• _Selected extract_
....

Guyana - Encyclopedia Information
Official name Cooperative Republic of Guyana
Formation 1966 / 1966
Population 800,000 / 11 people per sq mile (4 people per sq km)
Total area 83,000 sq. miles (214,970 sq. km)
Languages English Creole, Hindi, Tamil, Amerindian languages, English*
Religions Christian 57%, Hindu 28%, Muslim 10%, Other 5%
Ethnic mix East Indian 43%, Black African 30%, Mixed race 17%, Amerindian 9%, Other 1%
Government Presidential system
Currency Guyanese dollar = 100 cents
Literacy rate 99%
Calorie consumption 2753 kilocalories
The original inhabitants of Guyana were Carib Indians. The Dutch East India Company arrived in Guyana in 1615, followed by the English and the French. Although all of them made their own colonies in the region, the Dutch settlements were originally more dominant. Eventually, however, Britain managed to seize control of the Dutch colonies, and Guyana was renamed British Guiana in 1831. The British established sugar and tobacco plantations west of the Suriname River, but when slavery was abolished in 1834, many plantations were abandoned. So the British, looking for another cheap source of labor, shipped workers in from India, and almost 250,000 laborers from India were sent to Guyana from 1846 to 1917.

....

• _Data provided_
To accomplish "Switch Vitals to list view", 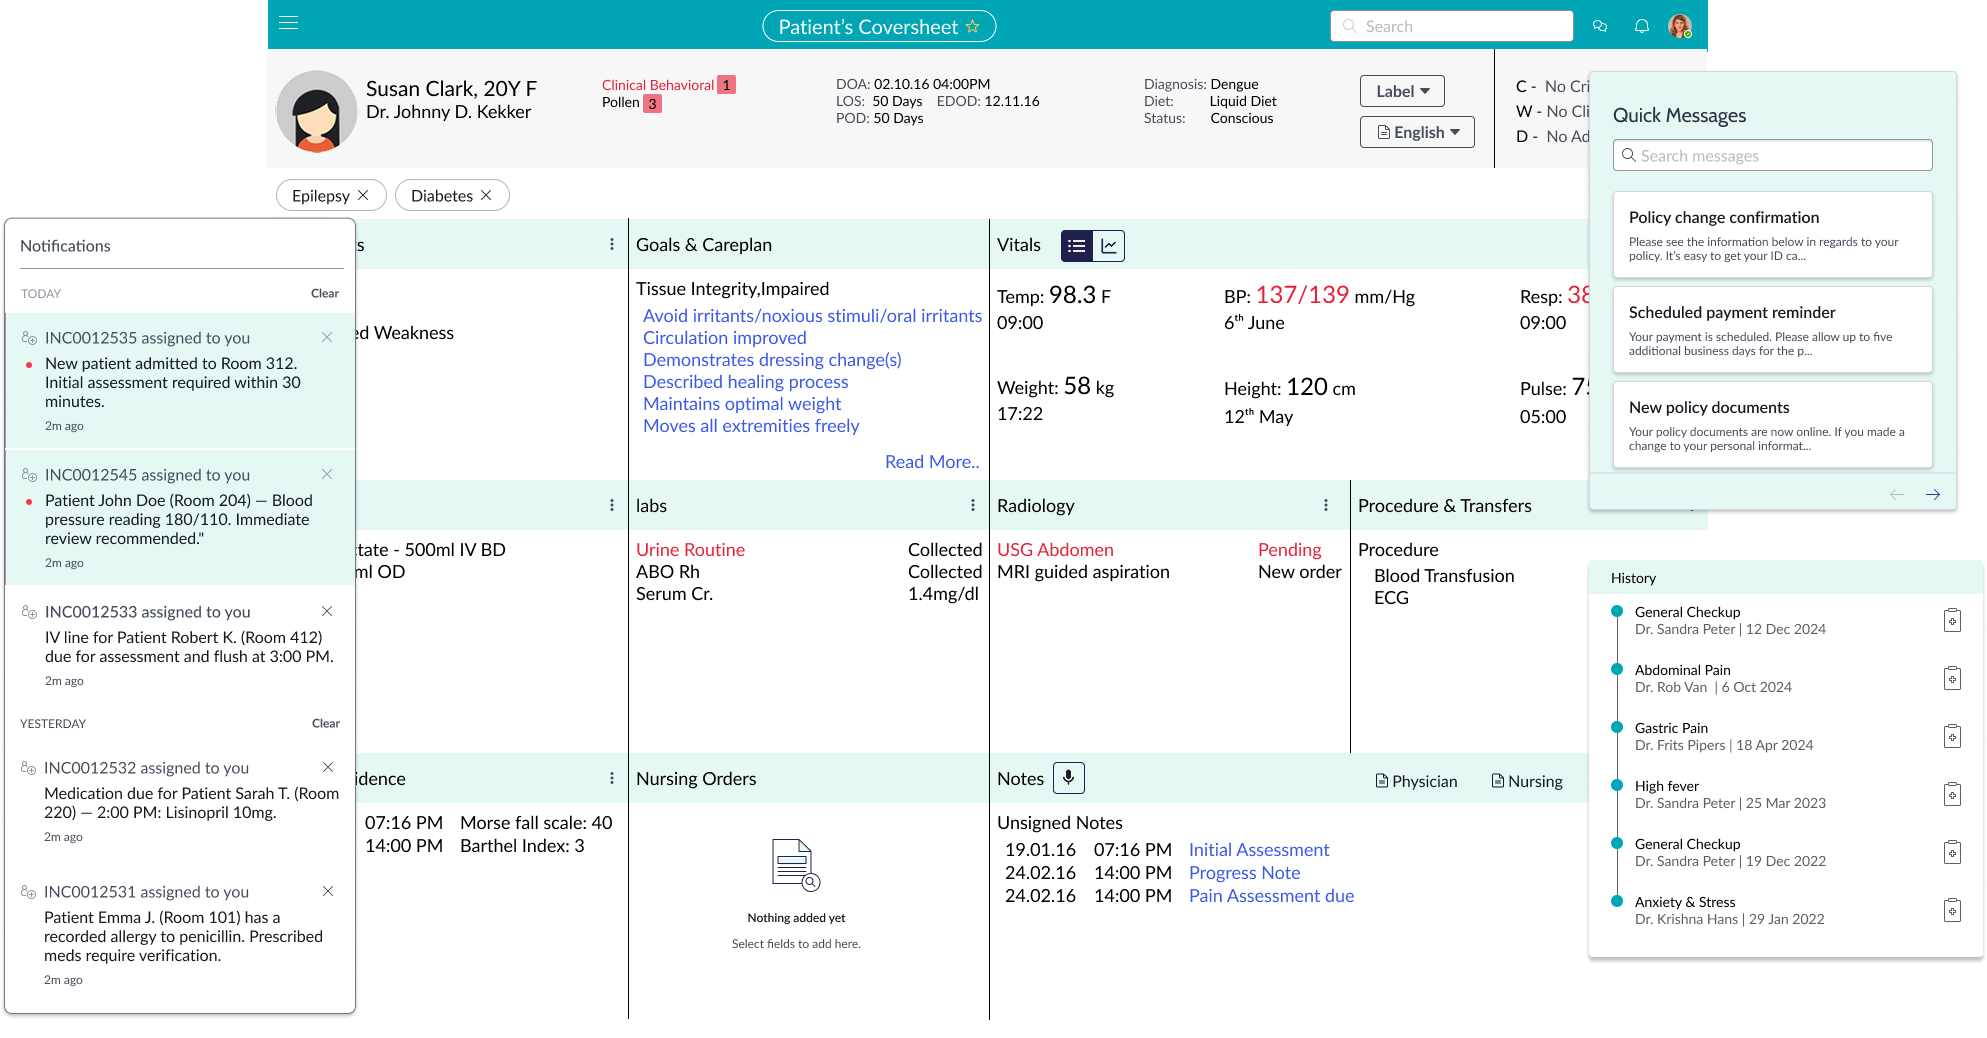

....

• _Exercises_
A. Reproduce word for word the part of the Guyana encyclopedia entry that begins at the words "Guyana - Encyclopedia" and stops after "people per sq km)".
B. In what year was Guyana renamed British Guiana, according to the Guyana encyclopedia entry?

• _Expected results_
A.
Guyana - Encyclopedia Information
Official name Cooperative Republic of Guyana
Formation 1966 / 1966
Population 800,000 / 11 people per sq mile (4 people per sq km)

B. In 1831.